Dass der original Berliner für Schnauze mit Herz steht, behaupten nur jene blinden Romantiker, die noch nie auf hauptstädtischen Amtsstuben mit den landesüblichen Kuno Böse-Lookalikes zu tun hatte, die dort übellaunig Schicksal spielen. Insofern kann es nicht trösten, dass der designierte Bremer Innensensator Kuno B. als eifernder Verfolger in Sachen „Scheinlibanesen“ jetzt vom Verwaltungsgericht einen juristischen Tritt in die Familienplanung bekam: Selbst wenn der kleine Joseph und seine Familie dem Hä-scher des Herodes Böse entfliehen und dieser am Ende die Konsequenzen zieht, kann der Klon-Pool Berlin solche Typen nachliefern wie Sand am Meer. Werden ja wohl bald einige hundert von diesen nickeligen Hausmeister-Naturen freigestellt in Spree-Athen.

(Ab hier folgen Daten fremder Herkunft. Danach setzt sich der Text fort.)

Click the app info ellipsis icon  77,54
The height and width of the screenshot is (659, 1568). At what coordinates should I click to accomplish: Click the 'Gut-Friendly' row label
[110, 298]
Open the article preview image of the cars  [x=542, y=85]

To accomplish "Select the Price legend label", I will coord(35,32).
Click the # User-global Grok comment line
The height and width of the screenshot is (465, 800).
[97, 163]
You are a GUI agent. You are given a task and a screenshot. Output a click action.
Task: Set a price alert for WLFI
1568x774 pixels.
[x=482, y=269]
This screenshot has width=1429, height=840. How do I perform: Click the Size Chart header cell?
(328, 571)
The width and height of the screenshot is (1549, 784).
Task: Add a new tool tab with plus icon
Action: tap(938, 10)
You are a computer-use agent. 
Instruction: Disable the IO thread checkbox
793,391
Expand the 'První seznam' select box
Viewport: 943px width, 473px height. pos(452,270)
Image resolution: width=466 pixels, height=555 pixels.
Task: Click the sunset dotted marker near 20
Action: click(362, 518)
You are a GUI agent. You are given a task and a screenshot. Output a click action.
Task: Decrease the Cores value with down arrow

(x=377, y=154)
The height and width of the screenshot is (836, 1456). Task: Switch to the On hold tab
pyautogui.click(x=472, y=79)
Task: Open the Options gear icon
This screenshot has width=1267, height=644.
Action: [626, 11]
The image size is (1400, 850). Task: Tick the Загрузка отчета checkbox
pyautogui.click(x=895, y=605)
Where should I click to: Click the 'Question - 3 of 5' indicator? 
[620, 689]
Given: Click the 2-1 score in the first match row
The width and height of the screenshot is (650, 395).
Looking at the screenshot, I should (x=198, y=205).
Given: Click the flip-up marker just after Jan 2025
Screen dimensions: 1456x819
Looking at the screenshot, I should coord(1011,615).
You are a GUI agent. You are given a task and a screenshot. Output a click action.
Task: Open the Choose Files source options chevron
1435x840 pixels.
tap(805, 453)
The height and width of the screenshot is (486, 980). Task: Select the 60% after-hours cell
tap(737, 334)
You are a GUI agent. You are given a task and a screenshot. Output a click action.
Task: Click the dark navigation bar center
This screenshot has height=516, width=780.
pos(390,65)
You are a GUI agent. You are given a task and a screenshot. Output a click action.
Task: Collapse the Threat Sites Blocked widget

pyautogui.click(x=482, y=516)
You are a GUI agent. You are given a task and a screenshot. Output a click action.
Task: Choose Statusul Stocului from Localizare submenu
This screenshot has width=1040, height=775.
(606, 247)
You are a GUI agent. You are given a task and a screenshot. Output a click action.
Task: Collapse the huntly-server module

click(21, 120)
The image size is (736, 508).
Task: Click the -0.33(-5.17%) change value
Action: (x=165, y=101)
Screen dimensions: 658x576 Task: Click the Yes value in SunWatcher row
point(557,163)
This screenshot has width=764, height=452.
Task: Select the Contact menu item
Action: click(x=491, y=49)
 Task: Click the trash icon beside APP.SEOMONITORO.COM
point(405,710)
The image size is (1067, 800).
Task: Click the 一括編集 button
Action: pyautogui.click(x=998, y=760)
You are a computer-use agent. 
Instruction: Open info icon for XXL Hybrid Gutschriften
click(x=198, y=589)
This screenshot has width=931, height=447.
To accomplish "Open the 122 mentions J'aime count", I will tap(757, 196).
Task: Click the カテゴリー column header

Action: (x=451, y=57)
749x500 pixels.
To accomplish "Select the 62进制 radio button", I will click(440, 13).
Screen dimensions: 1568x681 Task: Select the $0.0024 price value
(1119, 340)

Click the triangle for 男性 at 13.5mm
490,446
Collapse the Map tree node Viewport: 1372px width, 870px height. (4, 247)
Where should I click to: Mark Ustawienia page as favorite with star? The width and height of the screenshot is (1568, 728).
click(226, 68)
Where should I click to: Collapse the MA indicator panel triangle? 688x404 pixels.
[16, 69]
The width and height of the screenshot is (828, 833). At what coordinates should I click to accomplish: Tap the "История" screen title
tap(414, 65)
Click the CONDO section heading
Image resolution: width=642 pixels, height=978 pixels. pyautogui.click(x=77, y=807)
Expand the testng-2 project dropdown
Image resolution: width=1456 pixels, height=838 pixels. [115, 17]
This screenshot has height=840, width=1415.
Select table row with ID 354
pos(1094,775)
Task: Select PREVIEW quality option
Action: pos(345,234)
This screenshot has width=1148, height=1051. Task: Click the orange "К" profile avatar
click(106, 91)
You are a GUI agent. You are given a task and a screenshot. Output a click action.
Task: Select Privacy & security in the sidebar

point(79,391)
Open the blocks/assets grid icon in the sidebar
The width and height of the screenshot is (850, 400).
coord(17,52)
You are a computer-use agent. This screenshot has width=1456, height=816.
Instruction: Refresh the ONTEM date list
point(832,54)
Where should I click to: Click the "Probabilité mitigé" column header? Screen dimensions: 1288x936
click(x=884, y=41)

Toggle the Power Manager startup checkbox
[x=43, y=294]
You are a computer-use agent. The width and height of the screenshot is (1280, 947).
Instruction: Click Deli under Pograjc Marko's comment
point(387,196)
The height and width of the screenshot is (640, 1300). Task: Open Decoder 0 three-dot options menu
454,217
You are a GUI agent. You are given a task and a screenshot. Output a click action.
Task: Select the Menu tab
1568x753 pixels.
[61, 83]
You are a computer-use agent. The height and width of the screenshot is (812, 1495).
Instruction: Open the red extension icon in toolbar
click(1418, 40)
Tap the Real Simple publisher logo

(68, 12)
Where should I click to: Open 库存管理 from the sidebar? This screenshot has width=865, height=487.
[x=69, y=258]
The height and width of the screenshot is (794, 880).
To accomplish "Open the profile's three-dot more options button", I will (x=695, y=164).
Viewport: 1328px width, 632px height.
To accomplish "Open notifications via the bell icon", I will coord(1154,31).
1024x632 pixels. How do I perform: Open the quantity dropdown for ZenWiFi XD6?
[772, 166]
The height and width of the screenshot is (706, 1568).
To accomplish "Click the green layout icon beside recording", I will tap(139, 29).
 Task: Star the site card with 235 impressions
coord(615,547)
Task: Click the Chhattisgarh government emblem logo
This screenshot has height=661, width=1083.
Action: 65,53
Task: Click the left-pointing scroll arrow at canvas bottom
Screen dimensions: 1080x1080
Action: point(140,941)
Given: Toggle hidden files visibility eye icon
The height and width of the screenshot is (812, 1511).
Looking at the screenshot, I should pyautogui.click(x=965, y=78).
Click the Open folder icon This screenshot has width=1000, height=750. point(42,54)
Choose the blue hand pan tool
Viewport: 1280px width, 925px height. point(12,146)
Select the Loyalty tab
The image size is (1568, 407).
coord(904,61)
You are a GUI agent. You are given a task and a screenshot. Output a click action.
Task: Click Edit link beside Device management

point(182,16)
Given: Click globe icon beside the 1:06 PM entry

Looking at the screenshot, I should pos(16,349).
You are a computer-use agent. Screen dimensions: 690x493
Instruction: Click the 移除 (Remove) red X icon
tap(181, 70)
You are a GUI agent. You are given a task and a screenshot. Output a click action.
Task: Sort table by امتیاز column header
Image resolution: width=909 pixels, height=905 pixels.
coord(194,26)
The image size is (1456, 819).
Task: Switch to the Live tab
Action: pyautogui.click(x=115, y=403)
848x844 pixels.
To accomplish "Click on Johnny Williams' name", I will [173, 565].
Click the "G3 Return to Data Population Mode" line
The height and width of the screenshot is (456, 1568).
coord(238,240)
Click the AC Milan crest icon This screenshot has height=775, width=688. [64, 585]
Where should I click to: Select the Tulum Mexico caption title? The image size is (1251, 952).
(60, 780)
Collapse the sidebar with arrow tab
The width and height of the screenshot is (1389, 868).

Gelegentlich muss ich mich in Begleitung entsprechend veranlagter Freunde als ratloser Begleiter in irgendeinem Baumarkt durchkämpfen. Und stelle dann erschüttert fest, dass es Regionen mitten in Deutschland gibt, deren Sprache, Sitten und Gebräuche ich nicht mal im Ansatz verstehen kann Das Einzige, was ich weit und breit in diesen Regalen mit Werkzeugen und Teilen zuversichtlich von seiner Funktion her einschätzen kann, sind die unterschiedlichen Keramikschüsseln in der Sanitärabteilung, und wie ich gerade dort nach letzter Sicherheit suchen will, kreuzt ein Herr im bullerigen Overall meinen Weg und fragt: „Sachma, Meista, wo findichn hier die Lüsterklemmen.“ Lüsterklemmen. Auch so ein Wort, das ich in der Welt außerhalb des Baumarkts eher im Bereich Korsett-Friedel angesiedelt hätte oder von mir aus auch mit Uschi Glas oder Uschi Nerke in Verbindung bringen würde. Lüsterklemmen? Lüsterklemmen? „Ach, da sindse ja, danke Meista!“ Dafür nicht ...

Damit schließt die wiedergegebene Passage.